Running ND4J against CUDA 11.6

I am (attempting) to run ND4J against NVIDIA CUDA driver 11.6 (linux x86_64). The latest official release that I can find of ND4J is for driver version 11.2.

What are the odds that I can run the ND4J built for 11.2 against NVIDIA Driver 11.6?

If I can’t do it, is solving this as simple as recompiling ND4J on my machine with NVIDIA Driver 11.6, so it links up with the newer driver?

Thank you, Chris

@chris2 we’re working on an 11.6 release soon.

For now you’ll have to compile from source. If you’re interested I can help with that.
Otherwise nd4j on cuda 11.2 mainly needs the SDK. The underlying driver and SDK are not necessarily the same thing.

Yes. I am interested in that!

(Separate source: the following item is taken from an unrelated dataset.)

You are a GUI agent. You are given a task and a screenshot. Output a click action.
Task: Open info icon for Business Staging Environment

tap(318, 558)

I do not have access to the machines this week, but I should next week.

I have made some progress along these lines. For various reasons, maybe bad ones, I am building the tag 1.0.0-M1.1. The drivers are installed, and we installed and compiled blas, and then got libnd4j to compile. I will provide more details next week. Thank you for offering to help.

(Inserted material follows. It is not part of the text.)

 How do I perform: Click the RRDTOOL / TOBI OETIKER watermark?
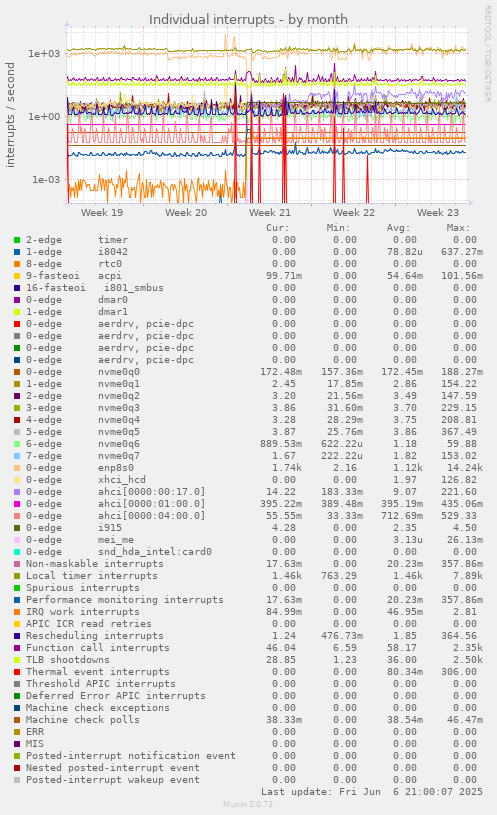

@chris2 yeah that’s all you need to do. There’s nothing wrong with using M1.1 I’m just not sure at the time if we supported all of the various flags in cmake for that. If not you can compile against master just fine. Otherwise for now just try that and see what it does.

Usually when we add new cuda versions we have to occasionally update the relevant compilers and versions of things we compile against. Nothing should stop you from doing that as long as you know what to look for.

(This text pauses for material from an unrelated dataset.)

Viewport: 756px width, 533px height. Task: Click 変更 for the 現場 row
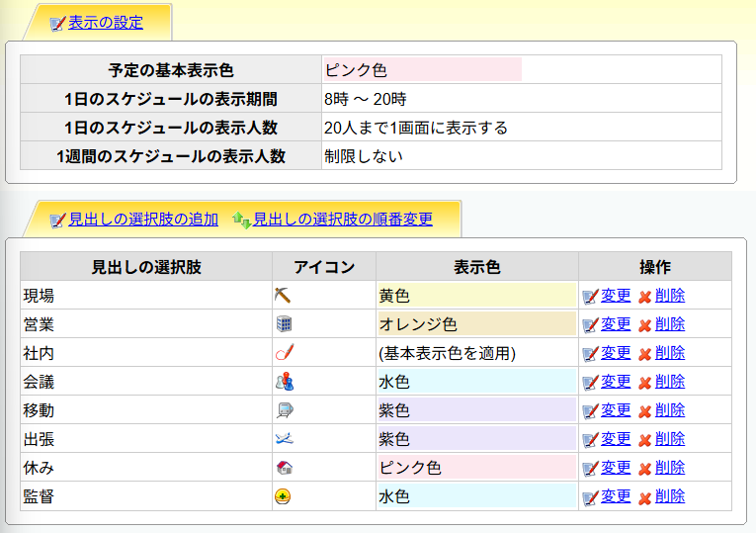point(616,296)
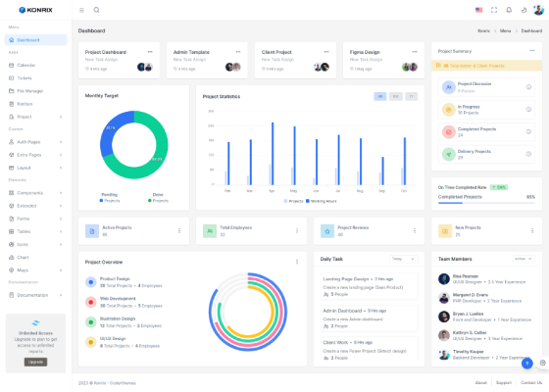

Hello. Actually, I apparently have not succeeded in successfully building the deeplearning4j jar files.

I changed the version of my files using the update-versions.sh shell script to 1.0.0-M1.1-custom. Then in the deeplearning4j root directory, I ran a:
mvn clean install -Djavacpp.platform=linux-x86_64 -DskipTests -DskipTestResourceEnforcement=true

Unfortunately this does not produce the classified nd4j-native and nd4j-native-platform jar files the way I expected it would. It produces an unclassified version, and that unclassified version does not really have anything in the JAR file. It’s nearly empty, containing a pom file and properties file. No classes!

I looked at this for inspiration: deeplearning4j/build-deploy-linux-x86_64.yml at master · eclipse/deeplearning4j · GitHub

Are there more detailed instructions somewhere?

Thank you,
Chris

@chris2 make sure you add -Pcpu. For cuda you need -Pcuda.

Otherwise the backends are excluded from the build. We do that because when trying to build one backend or the other the compiler or other needed tools may not be present.

Ok! Can I build for both at the same time if I do -Pcpu -Pcuda?

@chris2 JFYI release for nd4j-cuda-11.6 for M2.1 is published. Go ahead and give it a try.

Thanks! I have passed this on to my team, and they’re working the task. We look forward to seeing it run faster.